Development incentives – but at what cost?
In light of what is starting to appear to be a wholehearted failure to persuade local communities to meet requisite housing targets, Nick Boles last week proposed self-proclaimed "bungs" to local communities.
Boles' announcement follows the government's consultation in October 2011 to require CIL charging authorities to allocate a 'meaningful proportion' of CIL to the areas where development occurs. Boles has proposed that, for areas where a neighbourhood plan is in place, 25% of CIL revenue be given to the local community. Neighbourhoods without a neighbourhood plan would still receive a 15% share of CIL revenue but this would be capped at £100 per council tax dwelling.

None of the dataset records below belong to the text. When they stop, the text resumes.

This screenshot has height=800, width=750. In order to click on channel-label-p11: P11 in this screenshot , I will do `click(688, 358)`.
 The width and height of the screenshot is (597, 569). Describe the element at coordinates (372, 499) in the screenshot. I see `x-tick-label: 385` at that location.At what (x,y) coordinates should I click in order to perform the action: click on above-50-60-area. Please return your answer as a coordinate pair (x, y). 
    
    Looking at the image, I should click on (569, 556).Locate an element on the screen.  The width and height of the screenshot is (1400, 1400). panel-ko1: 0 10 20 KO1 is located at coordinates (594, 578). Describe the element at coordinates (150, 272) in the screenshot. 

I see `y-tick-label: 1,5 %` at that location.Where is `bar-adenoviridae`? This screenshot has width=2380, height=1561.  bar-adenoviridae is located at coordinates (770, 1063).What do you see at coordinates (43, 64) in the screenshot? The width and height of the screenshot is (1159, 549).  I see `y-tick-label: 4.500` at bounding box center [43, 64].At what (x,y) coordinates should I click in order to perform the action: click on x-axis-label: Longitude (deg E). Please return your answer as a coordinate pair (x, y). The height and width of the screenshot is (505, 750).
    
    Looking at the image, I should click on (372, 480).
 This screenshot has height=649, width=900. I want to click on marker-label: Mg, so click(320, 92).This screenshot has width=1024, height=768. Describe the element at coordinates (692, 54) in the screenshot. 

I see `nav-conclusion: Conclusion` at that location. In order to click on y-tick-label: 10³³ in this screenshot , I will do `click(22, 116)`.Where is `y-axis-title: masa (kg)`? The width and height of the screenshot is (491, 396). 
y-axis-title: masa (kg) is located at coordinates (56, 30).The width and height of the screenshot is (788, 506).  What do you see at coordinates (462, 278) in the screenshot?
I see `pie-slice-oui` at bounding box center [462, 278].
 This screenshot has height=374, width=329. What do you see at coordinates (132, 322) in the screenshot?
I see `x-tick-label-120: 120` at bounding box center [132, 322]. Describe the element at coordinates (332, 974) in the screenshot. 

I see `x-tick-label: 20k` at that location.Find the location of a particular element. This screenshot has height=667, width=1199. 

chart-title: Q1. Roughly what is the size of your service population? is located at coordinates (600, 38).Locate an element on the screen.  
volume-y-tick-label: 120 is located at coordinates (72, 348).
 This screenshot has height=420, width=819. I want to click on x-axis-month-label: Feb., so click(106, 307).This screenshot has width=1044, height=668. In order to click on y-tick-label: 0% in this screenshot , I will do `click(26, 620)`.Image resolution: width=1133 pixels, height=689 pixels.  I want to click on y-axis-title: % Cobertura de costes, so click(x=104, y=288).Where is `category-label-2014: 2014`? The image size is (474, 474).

It is a clever approach aimed at both incentivising new housing developments and encouraging communities to adopt neighbourhood plans. It might even be viewed as a win-win scenario: the government gets to see new homes being built and local communities get a bit of extra cash to re-roof their local community centre or town hall. But in the end, there is a limited pot of gold and this is just robbing Peter to pay Paul.
Clearly there is no 'incentive' unless the local planning authority (the charging authority) for the area in which the development is proposed has an adopted CIL charging schedule. Local planning authorities are entitled but not obliged to charge CIL. While the number of local authorities with charging schedules in place is still relatively low, this is steadily increasing as the ability for local authorities to seek section 106 planning obligations will be severely constrained after 2014. The money raised from CIL is meant to be calculated and spent on infrastructure needed to support the future development aspirations of local authority areas, having considered the economic viability of proposed development following the imposition of CIL. Infrastructure includes things such as schools, highways, open spaces, flood defences etc. In an ideal world, the level of CIL adopted will be the maximum amount possible without thwarting development.
If 25% (or even 15%) of CIL is to be allocated to local communities, this will be at the expense of local authorities having sufficient revenue to fund the infrastructure upon which CIL was originally based. The government's view seems to be that this is the cost local authorities and the wider society as a whole must pay to get new homes built.